24 juni 2021 12:44

Vroege meerderheid

Wat is de vroege meerderheid?

De termen “vroege meerderheid” verwijzen naar het eerste aanzienlijke segment van een populatie dat een innovatief aanbod adopteert. De vroege meerderheid vertegenwoordigt ongeveer 34% van de totale bevolking en heeft de neiging om pas nieuwe producten te omarmen nadat ze hebben gezien dat “innovators” en “early adopters” waarvan zij persoonlijk weten dat ze genieten van dergelijke nieuw op de markt gebrachte goederen.

Individuen in de vroege meerderheid zijn over het algemeen minder welvarend en technologisch minder opgeleid dan innovatoren, maar zijn bereid een kans te wagen op nieuwe producten, nadat ze hebben gezien dat anderen dat eerst doen.

Belangrijkste leerpunten

  • “Vroege meerderheid” is een term die verwijst naar het eerste grote segment van een bevolking dat op grote schaal een innovatief nieuw product adopteert.
  • De vroege meerderheid verwijst naar ongeveer 34% van de totale bevolking.
  • De vroege meerderheid heeft de neiging om voorzichtig een nieuw product te omarmen nadat ze hebben gezien dat een meer enthousiaste groep consumenten, bekend als “innovators”, als eerste de sprong wagen.
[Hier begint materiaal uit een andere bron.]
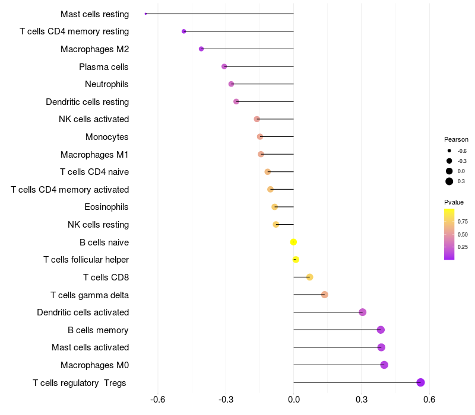Click the Pvalue legend title
475x415 pixels.
454,202
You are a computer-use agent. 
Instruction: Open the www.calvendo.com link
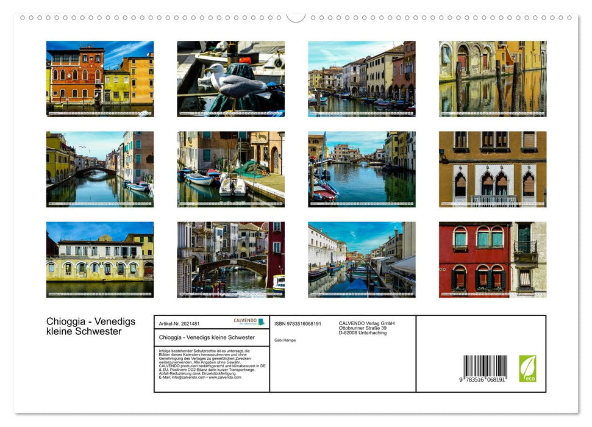224,377
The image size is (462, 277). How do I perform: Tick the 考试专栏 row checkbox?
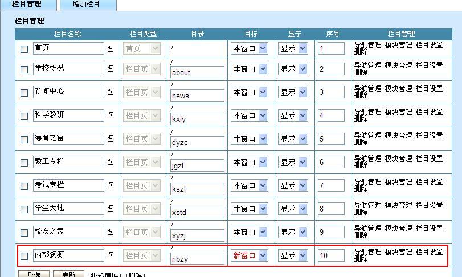(24, 186)
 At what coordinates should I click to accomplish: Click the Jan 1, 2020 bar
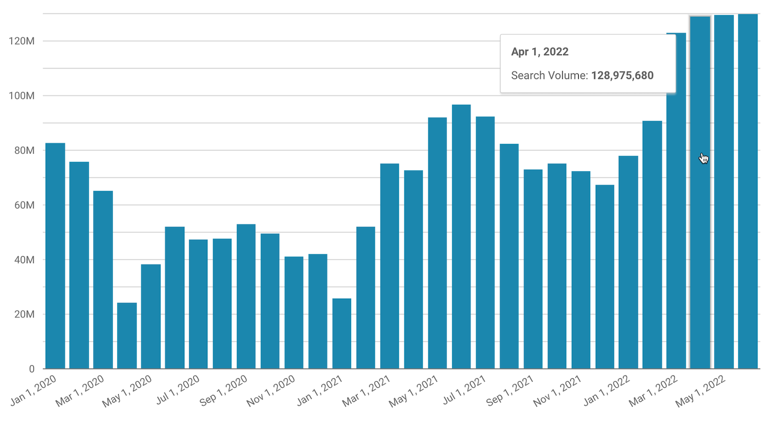point(55,256)
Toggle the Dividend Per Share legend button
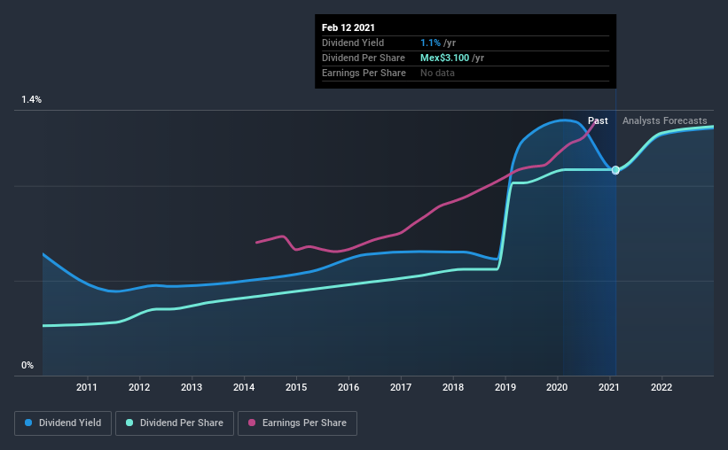Viewport: 728px width, 450px height. pos(175,423)
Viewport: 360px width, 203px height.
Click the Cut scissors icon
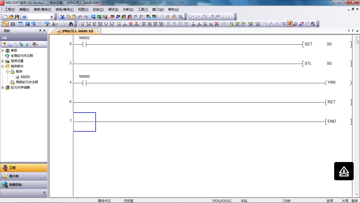click(x=62, y=17)
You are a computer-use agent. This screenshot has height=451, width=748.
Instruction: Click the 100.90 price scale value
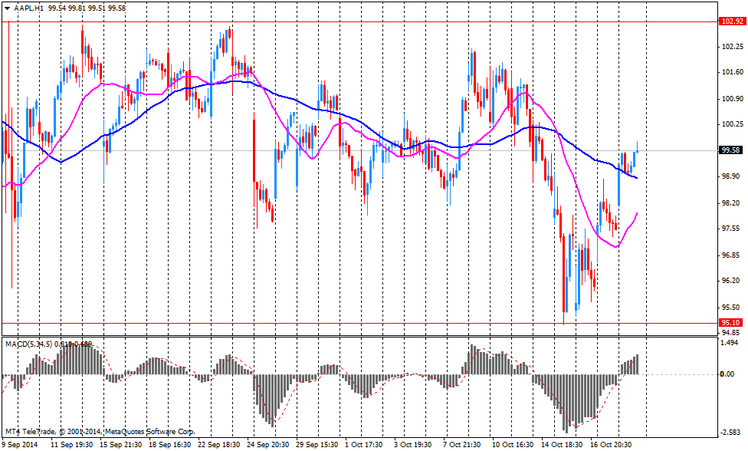click(732, 98)
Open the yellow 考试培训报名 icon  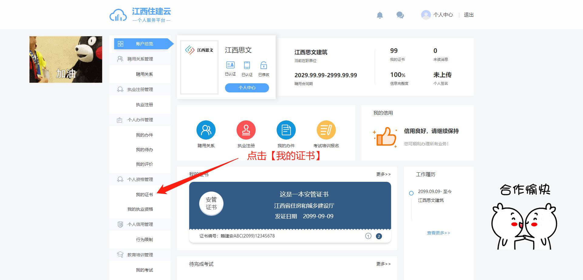click(326, 130)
Inzicht in vroege meerderheid en innovatieve adoptie

Bedrijven vertrouwen vaak op een concept dat bekend staat als de Diffusion of Innovation (DOI) -theorie, ontwikkeld door EM Rogers in 1962, om te evalueren hoe lang het ten minste 50% van de bevolking zal duren om een ​​nieuw product te adopteren. Volgens deze theorie zijn de populaties voor acceptatie van innovatie opgesplitst in de volgende vijf segmenten:

  1. Vernieuwers. Deze mensen staan ​​te popelen om als eerste een innovatief item uit te proberen.
  2. Early adopters. Deze consumenten vertegenwoordigen opinieleiders, die producten kopen na innovators.
  3. Vroege meerderheid. Deze mensen zijn zelden leiders, maar nemen nieuwe ideeën wel over vóór de gemiddelde persoon.
  4. Late meerderheid. Deze individuen staan ​​sceptisch tegenover verandering.
  5. Achterblijvers. Deze mensen zijn gebonden aan traditie en zijn daardoor het moeilijkst om te zetten in klanten.

Terwijl innovators en early adopters de neiging hebben om nieuwe producten snel uit te proberen, heeft de vroege meerderheid meer tijd nodig om zich voldoende op zijn gemak te voelen met de technologie, om zich tot aankoop te verplichten.

Beschouw dit historische voorbeeld uit de praktijk: op 19 juni 2007 bracht Apple de eerste iPhone uit, met een relatief hoog prijskaartje van $ 600. Twee maanden later verlaagde Apple de prijs tot $ 400. En in juni 2009 daalde de prijs opnieuw, tot $ 200. Tegen die tijd bood de nieuwste versie van de iPhone twee keer zoveel opslagruimte als het origineel.

Maar ondanks de onvermijdelijke prijsdalingen en productverbeteringen kampeerden innovators en early adopters in 2007 massaal voor Apple-winkels, zodat ze vroeg konden zijn om de nieuwe technologie in handen te krijgen.

Daarentegen waren vroege meerderheden eerder geneigd te wachten op een goedkopere versie van het product, die ze pas met tegenzin kochten nadat ze innovators en early adopters de technologie hadden zien omarmen.



Net als de vroege meerderheid vertegenwoordigt ook de late meerderheid, de vierde grote groep consumenten die een nieuw product koopt, 34% van de bevolking.

Marketing voor de vroege meerderheid

Als het gaat om het verkopen van innovatieve nieuwe producten, kunnen bedrijven gemakkelijker de aandacht trekken van early adopters dan de vroege meerderheid. Terwijl de eerste groep enthousiast is over het vooruitzicht om nieuwe dingen te proberen, is de laatste groep over het algemeen meer blasé over nieuwe producten – vooral op technologisch gebied.

Maar zodra deze consumenten eindelijk de sprong wagen met een nieuw product, hebben ze de neiging loyalisten te worden en hetzelfde artikel keer op keer te kopen.